With the weather being as cold as it has been, I have been craving soup more than I think I ever have. Our girls are pretty picky when it comes to soup. Besides tomato and lentil, there is only one other soup that they will eat, and that is Pasta e Fagioli.
This is one of my favorite recipes, not just because everyone in the house loves it, but also because it's a one-pot recipe. It makes clean up a lot easier and who doesn't love not having to clean so much?
Here's What You'll Need:
1 Tablespoon extra-virgin olive oil
1 onion, chopped
2-4 celery stalks, chopped
4 garlic cloves, sliced
4 cups of vegetable broth
15 1/2 oz can kidney beans, rinsed and drained (you can also use a can of black beans or cannellini beans)

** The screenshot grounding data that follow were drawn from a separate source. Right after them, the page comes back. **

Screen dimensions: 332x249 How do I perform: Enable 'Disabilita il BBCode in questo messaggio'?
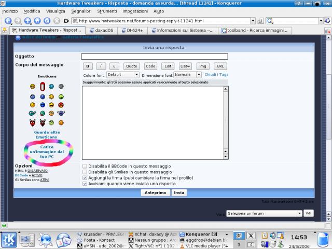pyautogui.click(x=85, y=166)
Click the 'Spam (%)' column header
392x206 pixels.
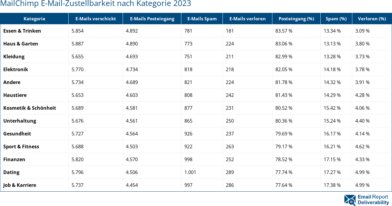tap(336, 19)
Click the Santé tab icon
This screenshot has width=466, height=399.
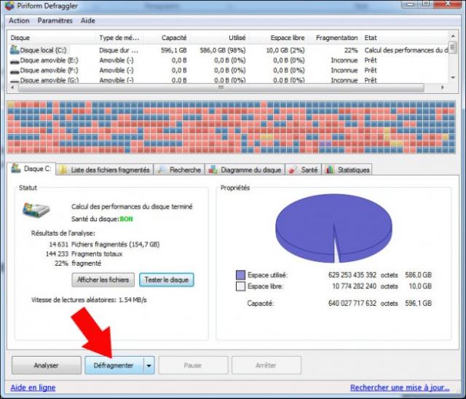[x=293, y=170]
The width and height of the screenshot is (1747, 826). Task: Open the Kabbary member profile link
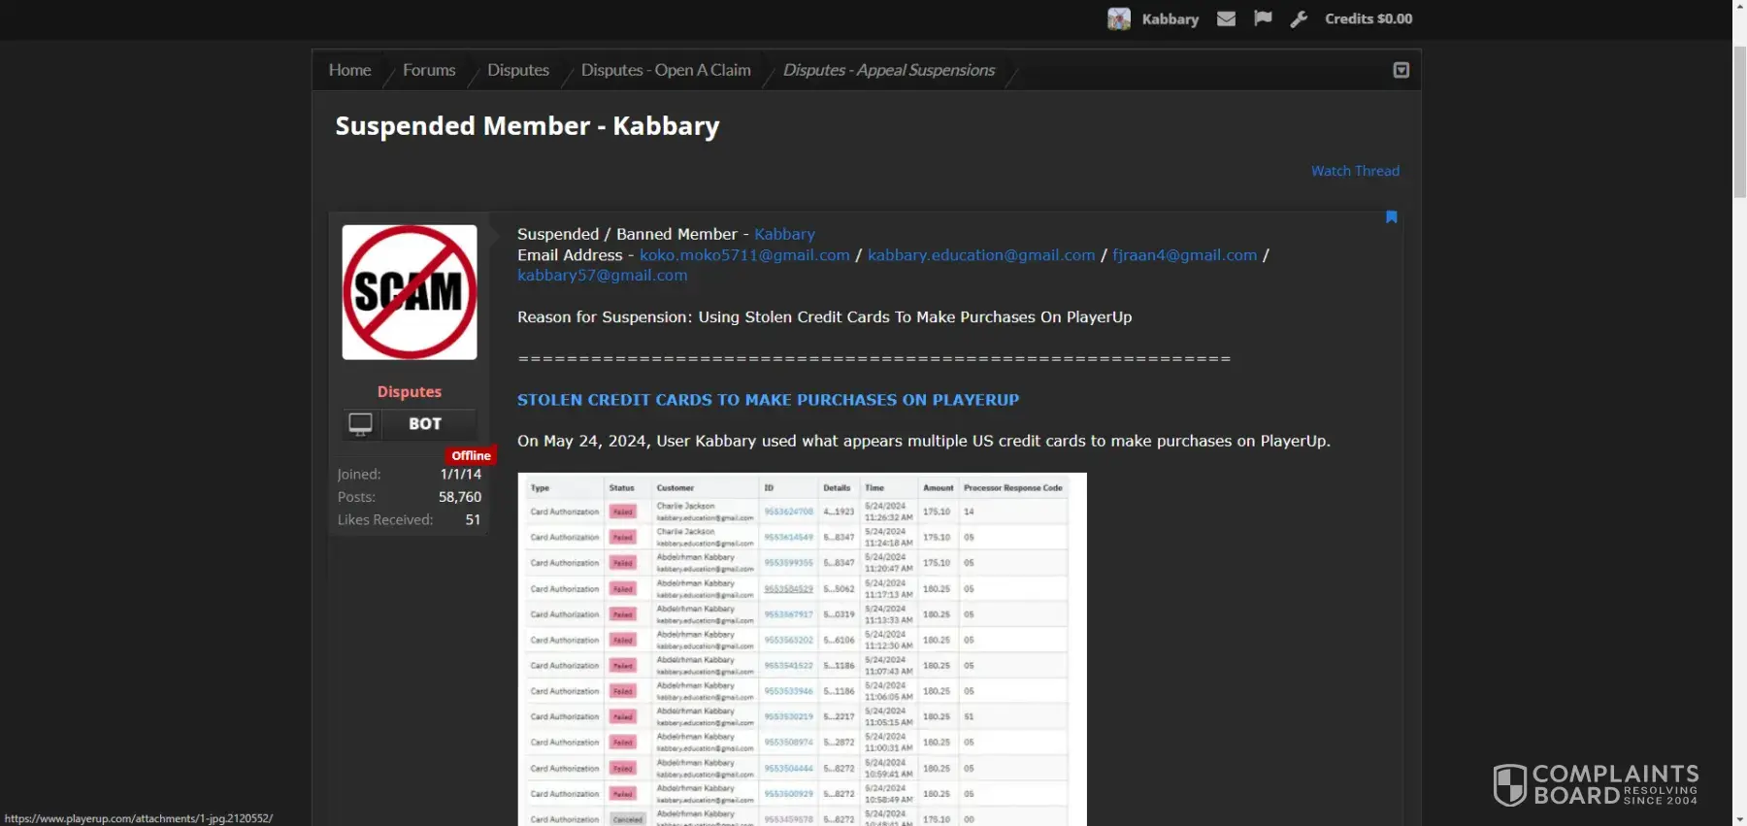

14 oz can diced tomatoes with basil, garlic, and oregano (we used regular diced tomatoes with no seasoning added)
1 cup ditalini pasta (we used elbows, but you can substitute any smaller sized pasta)
1 1/2 teaspoons dried parsley
1/4 teaspoon pepper
1. Heat the oil in a large saucepan over high heat. Add the onion, celery, and garlic. Cook, stirring occasionally, until the vegetables just start to soften, about 2-5 minutes.
2. Add the broth, beans, tomatoes, and pasta. Cover and bring to a boil over high heat. Uncover the saucepan and cook until the pasta is tender, between 7-10 minutes. Remove from the heat and stir in the parsley and pepper.
This recipe does not call for any meat, but if you happen to have leftover chicken or ham on hand, you could dice some up and throw it it. We've added leftover turkey before and it was delicious!